──────── Text

Re: [PATCH v2 03/10] blktrace: fix debugfs use after free

From: Ming Lei
Date: Wed Apr 22 2020 - 05:43:51 EST


On Wed, Apr 22, 2020 at 07:28:59AM +0000, Luis Chamberlain wrote:
> On Tue, Apr 21, 2020 at 09:00:48AM +0200, Greg KH wrote:
> > On Mon, Apr 20, 2020 at 08:41:56PM +0000, Luis Chamberlain wrote:
> > > On Mon, Apr 20, 2020 at 10:16:15PM +0200, Greg KH wrote:
> > > > On Sun, Apr 19, 2020 at 07:45:22PM +0000, Luis Chamberlain wrote:
> > > >
> > > > This patch triggered gmail's spam detection, your changelog text is
> > > > whack...
> > >
> > > Oh? What do you think triggered it?
> >
> > No idea.
>
> Alright, well I'm going to move most of the analysis to the bug report
> and be as concise as possible on the commit log.
>
> > > > > diff --git a/block/blk-debugfs.c b/block/blk-debugfs.c
> > > > > index 19091e1effc0..d84038bce0a5 100644
> > > > > --- a/block/blk-debugfs.c
> > > > > +++ b/block/blk-debugfs.c
> > > > > @@ -3,6 +3,9 @@
> > > > > /*
> > > > > * Shared request-based / make_request-based functionality
> > > > > */
> > > > > +
> > > > > +#define pr_fmt(fmt) KBUILD_MODNAME ": " fmt
> > > > > +
> > > > > #include <linux/kernel.h>
> > > > > #include <linux/blkdev.h>
> > > > > #include <linux/debugfs.h>
> > > > > @@ -13,3 +16,30 @@ void blk_debugfs_register(void)
> > > > > {
> > > > > blk_debugfs_root = debugfs_create_dir("block", NULL);
> > > > > }
> > > > > +
> > > > > +int __must_check blk_queue_debugfs_register(struct request_queue *q)
> > > > > +{
> > > > > + struct dentry *dir = NULL;
> > > > > +
> > > > > + /* This can happen if we have a bug in the lower layers */
> > > > > + dir = debugfs_lookup(kobject_name(q->kobj.parent), blk_debugfs_root);
> > > > > + if (dir) {
> > > > > + pr_warn("%s: registering request_queue debugfs directory twice is not allowed\n",
> > > > > + kobject_name(q->kobj.parent));
> > > > > + dput(dir);
> > > > > + return -EALREADY;
> > > > > + }
> > > > > +
> > > > > + q->debugfs_dir = debugfs_create_dir(kobject_name(q->kobj.parent),
> > > > > + blk_debugfs_root);
> > > > > + if (!q->debugfs_dir)
> > > > > + return -ENOMEM;
> > > >
> > > > Why doesn't the directory just live in the request queue, or somewhere
> > > > else, so that you save it when it is created and then that's it. No
> > > > need to "look it up" anywhere else.
> > >
> > > Its already there. And yes, after my changes it is technically possible
> > > to just re-use it directly. But this is complicated by a few things. One
> > > is that at this point in time, asynchronous request_queue removal is
> > > still possible, and so a race was exposed where a requeust_queue may be
> > > lingering but its old device is gone. That race is fixed by reverting us
> > > back to synchronous request_queue removal, therefore ensuring that the
> > > debugfs dir exists so long as the device does.

────────────────
──────── Record excerpts

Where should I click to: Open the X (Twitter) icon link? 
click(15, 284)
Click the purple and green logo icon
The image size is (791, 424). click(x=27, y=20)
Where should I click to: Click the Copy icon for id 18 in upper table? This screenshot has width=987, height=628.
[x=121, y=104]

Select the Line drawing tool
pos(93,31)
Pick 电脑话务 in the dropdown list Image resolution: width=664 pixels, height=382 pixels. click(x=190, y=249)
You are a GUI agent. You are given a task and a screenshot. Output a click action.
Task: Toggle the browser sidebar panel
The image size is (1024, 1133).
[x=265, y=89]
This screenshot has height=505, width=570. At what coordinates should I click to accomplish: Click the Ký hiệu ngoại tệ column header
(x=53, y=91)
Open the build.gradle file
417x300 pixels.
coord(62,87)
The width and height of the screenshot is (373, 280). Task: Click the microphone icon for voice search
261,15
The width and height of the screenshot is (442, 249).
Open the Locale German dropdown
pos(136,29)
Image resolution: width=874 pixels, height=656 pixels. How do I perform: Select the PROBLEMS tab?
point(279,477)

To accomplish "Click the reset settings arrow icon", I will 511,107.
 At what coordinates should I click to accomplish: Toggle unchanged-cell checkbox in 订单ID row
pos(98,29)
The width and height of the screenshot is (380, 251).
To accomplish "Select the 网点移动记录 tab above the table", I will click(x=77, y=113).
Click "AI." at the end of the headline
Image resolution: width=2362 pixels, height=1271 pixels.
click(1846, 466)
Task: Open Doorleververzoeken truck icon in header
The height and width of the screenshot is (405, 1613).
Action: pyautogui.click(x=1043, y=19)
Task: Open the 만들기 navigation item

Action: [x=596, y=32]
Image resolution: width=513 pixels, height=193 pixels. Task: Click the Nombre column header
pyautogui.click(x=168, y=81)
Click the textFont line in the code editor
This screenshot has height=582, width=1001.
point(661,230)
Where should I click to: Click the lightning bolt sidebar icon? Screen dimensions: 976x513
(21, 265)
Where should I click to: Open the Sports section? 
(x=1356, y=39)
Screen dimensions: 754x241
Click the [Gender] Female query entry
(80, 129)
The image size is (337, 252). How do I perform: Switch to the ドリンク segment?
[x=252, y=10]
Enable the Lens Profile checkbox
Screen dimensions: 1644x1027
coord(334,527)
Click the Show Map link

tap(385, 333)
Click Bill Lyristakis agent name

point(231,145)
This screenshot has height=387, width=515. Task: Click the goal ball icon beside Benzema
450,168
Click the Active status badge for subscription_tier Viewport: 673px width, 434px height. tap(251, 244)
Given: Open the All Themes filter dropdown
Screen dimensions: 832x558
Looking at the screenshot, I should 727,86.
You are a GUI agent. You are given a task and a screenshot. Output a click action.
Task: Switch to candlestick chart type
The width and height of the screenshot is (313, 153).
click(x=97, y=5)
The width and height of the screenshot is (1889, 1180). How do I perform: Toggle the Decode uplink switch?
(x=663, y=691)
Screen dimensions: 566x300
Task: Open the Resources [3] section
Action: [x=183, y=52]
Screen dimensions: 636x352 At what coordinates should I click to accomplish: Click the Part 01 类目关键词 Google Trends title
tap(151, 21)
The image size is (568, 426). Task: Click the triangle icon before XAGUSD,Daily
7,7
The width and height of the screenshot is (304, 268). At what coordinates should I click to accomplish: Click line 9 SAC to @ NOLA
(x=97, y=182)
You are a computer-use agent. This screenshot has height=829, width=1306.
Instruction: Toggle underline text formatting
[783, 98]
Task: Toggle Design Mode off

────────────────

Answer these questions about the thread:
1. Where does Luis Chamberlain say he will move most of the analysis?
2. What value does blk_queue_debugfs_register return when the debugfs directory is already registered?
3. According to the thread, what does reverting to synchronous request_queue removal ensure?

1. To the bug report.
2. -EALREADY
3. It ensures that the debugfs dir exists so long as the device does.